### Entries
--------------------------------
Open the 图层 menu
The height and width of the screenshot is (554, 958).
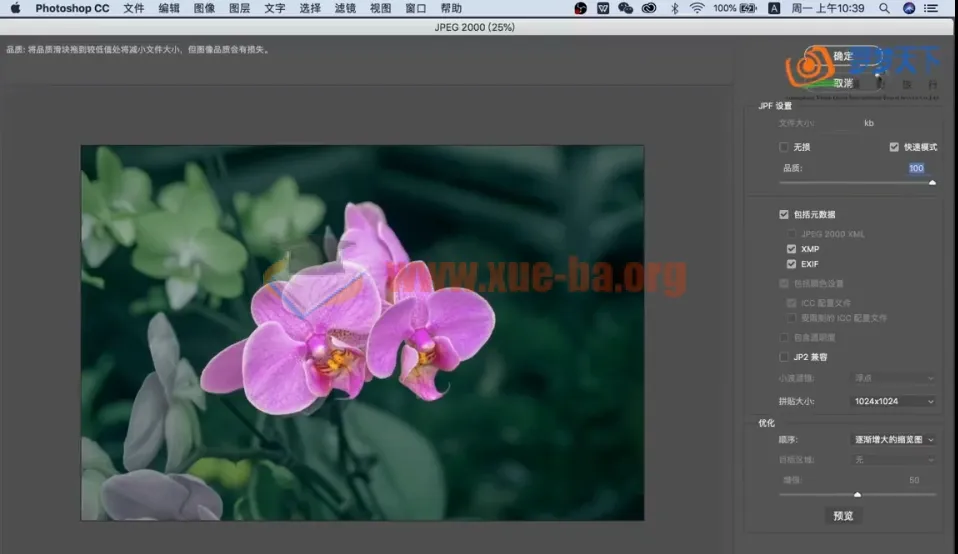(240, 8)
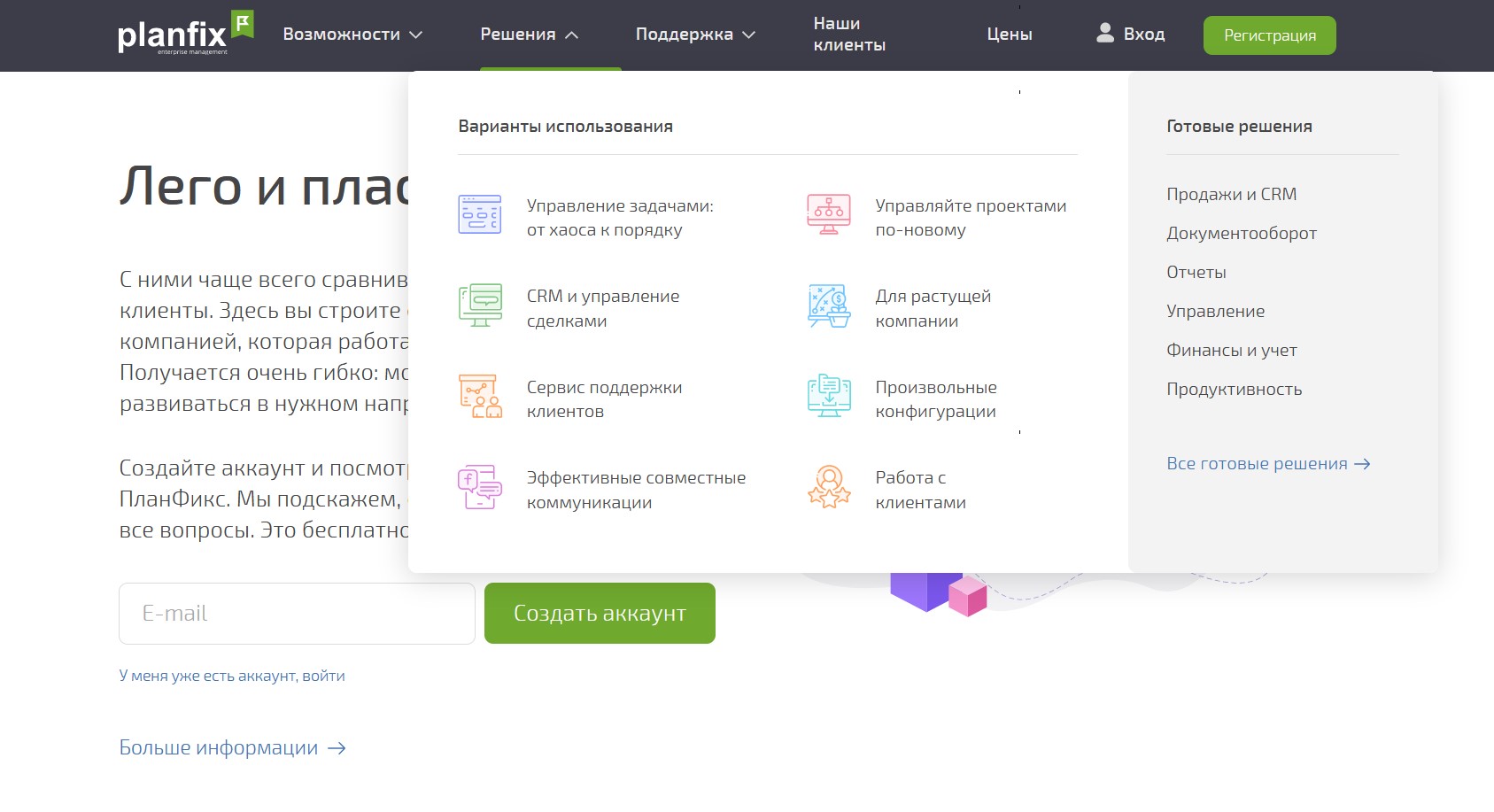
--------------------------------
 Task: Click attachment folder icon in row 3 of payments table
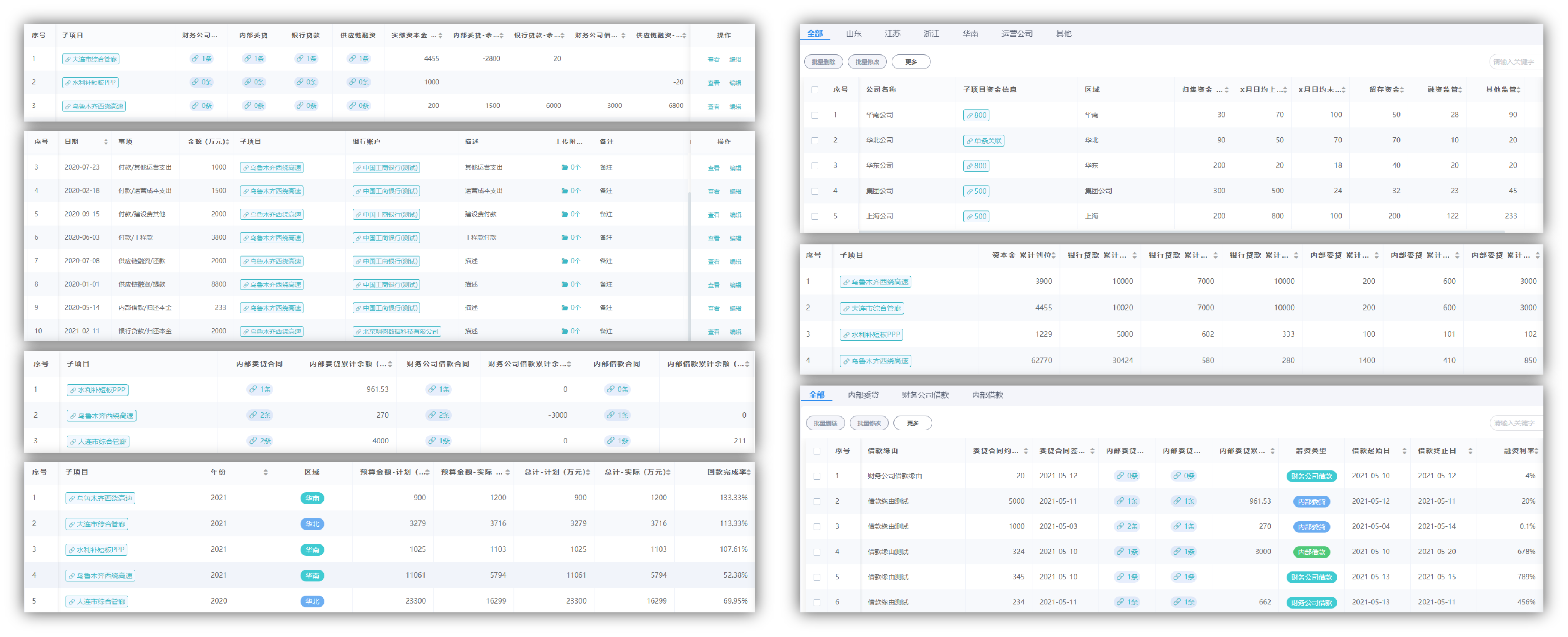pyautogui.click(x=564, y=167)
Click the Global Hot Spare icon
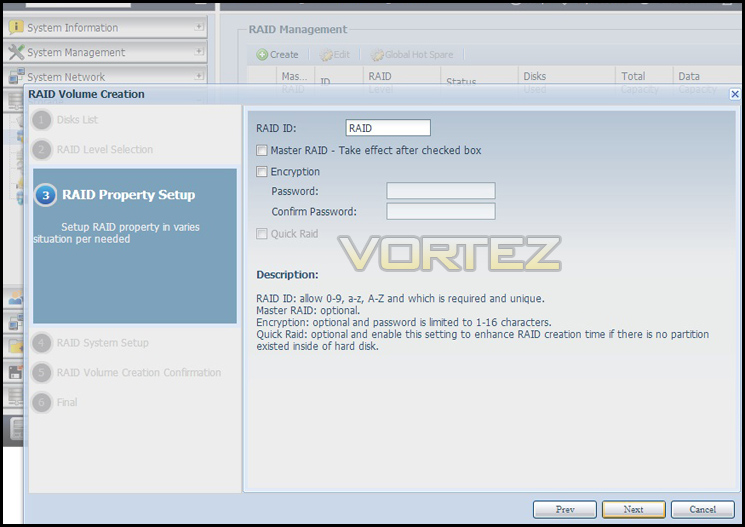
--------------------------------
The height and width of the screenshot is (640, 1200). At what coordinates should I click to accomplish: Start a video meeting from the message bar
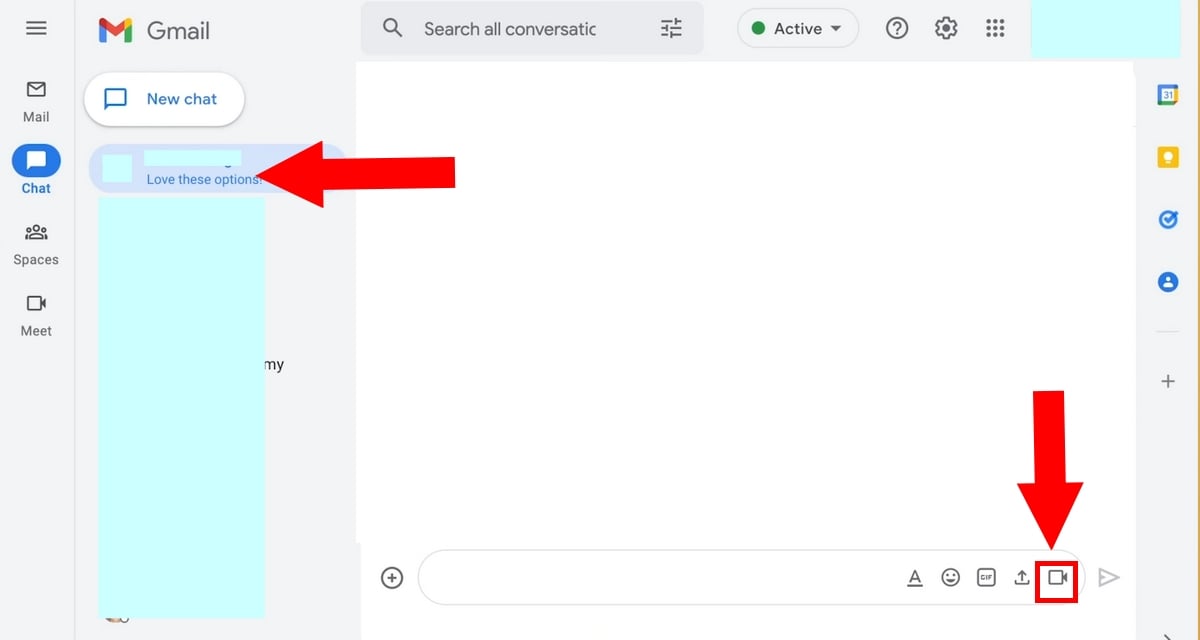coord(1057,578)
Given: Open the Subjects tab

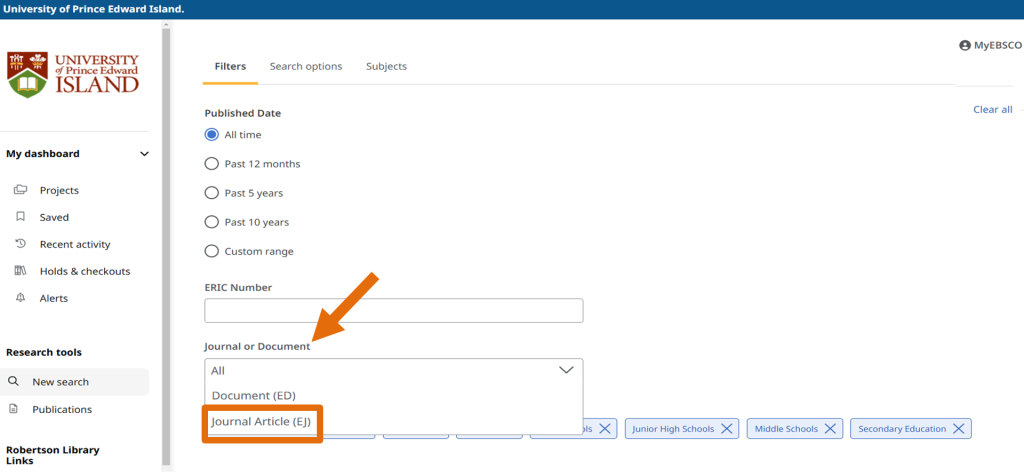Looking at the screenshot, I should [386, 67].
--------------------------------
### Problem to work on
Please return everything from the line containing "Task: Click attachment" down to the line containing "Click the Global Hot Spare icon" in the listing, copied exactly and with both of those lines included, leaving the pictures out.

### Response to the exercise
 Task: Click attachment folder icon in row 3 of payments table
pyautogui.click(x=564, y=167)
Click the Global Hot Spare icon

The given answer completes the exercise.